TASK DIRECTIONS:
Transcribe all of the records precisely as they are presented.

INPUT DATA:
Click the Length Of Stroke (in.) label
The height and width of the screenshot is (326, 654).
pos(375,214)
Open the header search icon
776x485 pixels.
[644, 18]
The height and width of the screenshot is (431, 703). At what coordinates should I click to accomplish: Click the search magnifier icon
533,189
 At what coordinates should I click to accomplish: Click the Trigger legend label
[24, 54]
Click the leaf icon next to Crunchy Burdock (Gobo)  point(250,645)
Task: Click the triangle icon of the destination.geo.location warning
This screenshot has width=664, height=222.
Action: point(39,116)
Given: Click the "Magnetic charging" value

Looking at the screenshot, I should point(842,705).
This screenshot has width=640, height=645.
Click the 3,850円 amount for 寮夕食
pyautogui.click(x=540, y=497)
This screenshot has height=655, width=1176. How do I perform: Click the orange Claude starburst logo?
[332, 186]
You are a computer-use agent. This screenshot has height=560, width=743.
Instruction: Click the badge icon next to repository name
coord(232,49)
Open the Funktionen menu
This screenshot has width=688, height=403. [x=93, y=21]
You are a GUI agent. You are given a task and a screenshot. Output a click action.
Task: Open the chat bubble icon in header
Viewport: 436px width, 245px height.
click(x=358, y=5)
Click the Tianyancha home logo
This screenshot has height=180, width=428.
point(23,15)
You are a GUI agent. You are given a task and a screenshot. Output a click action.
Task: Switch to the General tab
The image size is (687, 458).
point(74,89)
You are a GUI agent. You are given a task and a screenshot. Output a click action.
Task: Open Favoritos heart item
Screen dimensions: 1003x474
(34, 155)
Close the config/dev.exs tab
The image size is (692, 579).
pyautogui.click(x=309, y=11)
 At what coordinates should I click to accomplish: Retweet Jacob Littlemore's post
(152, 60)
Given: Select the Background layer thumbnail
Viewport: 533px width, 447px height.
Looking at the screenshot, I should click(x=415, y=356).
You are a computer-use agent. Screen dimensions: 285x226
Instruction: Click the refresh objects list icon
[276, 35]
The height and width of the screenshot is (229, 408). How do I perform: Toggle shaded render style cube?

ANSWER FOR THE TASK:
Click the Length Of Stroke (in.) label
The height and width of the screenshot is (326, 654).
pos(375,214)
Open the header search icon
776x485 pixels.
[644, 18]
The height and width of the screenshot is (431, 703). At what coordinates should I click to accomplish: Click the search magnifier icon
533,189
 At what coordinates should I click to accomplish: Click the Trigger legend label
[24, 54]
Click the leaf icon next to Crunchy Burdock (Gobo)  point(250,645)
Task: Click the triangle icon of the destination.geo.location warning
This screenshot has width=664, height=222.
Action: point(39,116)
Given: Click the "Magnetic charging" value

Looking at the screenshot, I should point(842,705).
This screenshot has width=640, height=645.
Click the 3,850円 amount for 寮夕食
pyautogui.click(x=540, y=497)
This screenshot has height=655, width=1176. How do I perform: Click the orange Claude starburst logo?
[332, 186]
You are a computer-use agent. This screenshot has height=560, width=743.
Instruction: Click the badge icon next to repository name
coord(232,49)
Open the Funktionen menu
This screenshot has width=688, height=403. [x=93, y=21]
You are a GUI agent. You are given a task and a screenshot. Output a click action.
Task: Open the chat bubble icon in header
Viewport: 436px width, 245px height.
click(x=358, y=5)
Click the Tianyancha home logo
This screenshot has height=180, width=428.
point(23,15)
You are a GUI agent. You are given a task and a screenshot. Output a click action.
Task: Switch to the General tab
The image size is (687, 458).
point(74,89)
You are a GUI agent. You are given a task and a screenshot. Output a click action.
Task: Open Favoritos heart item
Screen dimensions: 1003x474
(34, 155)
Close the config/dev.exs tab
The image size is (692, 579).
pyautogui.click(x=309, y=11)
 At what coordinates should I click to accomplish: Retweet Jacob Littlemore's post
(152, 60)
Given: Select the Background layer thumbnail
Viewport: 533px width, 447px height.
Looking at the screenshot, I should click(x=415, y=356).
You are a computer-use agent. Screen dimensions: 285x226
Instruction: Click the refresh objects list icon
[276, 35]
The height and width of the screenshot is (229, 408). How do I perform: Toggle shaded render style cube?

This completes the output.